What is needed.
In the data below, which lines hold the word "tabpanel"? Copy them.

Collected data

↓

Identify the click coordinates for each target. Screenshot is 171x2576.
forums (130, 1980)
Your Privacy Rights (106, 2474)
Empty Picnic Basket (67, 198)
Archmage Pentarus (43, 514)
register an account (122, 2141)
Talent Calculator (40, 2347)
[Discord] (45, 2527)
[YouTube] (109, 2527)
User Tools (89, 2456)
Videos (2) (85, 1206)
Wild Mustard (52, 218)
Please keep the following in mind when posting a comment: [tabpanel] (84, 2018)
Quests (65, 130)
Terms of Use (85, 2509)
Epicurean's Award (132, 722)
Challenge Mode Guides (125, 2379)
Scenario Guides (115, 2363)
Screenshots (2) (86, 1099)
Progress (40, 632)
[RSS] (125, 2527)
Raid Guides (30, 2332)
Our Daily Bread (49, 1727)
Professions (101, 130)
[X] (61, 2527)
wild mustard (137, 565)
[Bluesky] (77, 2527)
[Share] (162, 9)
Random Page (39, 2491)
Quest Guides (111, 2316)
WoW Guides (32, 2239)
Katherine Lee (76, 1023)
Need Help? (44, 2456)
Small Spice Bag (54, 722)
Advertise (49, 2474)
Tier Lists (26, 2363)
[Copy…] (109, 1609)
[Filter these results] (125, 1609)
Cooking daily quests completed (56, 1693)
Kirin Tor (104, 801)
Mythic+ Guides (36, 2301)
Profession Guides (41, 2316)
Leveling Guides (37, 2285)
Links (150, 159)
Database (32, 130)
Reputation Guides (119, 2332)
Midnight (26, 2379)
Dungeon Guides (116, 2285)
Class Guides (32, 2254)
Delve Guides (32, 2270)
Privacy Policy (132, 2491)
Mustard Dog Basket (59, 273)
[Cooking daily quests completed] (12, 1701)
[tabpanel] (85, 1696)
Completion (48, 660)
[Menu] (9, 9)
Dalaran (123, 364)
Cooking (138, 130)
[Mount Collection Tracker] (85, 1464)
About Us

↑

Result for this exercise.
Please keep the following in mind when posting a comment: [tabpanel] (84, 2018)
[tabpanel] (85, 1696)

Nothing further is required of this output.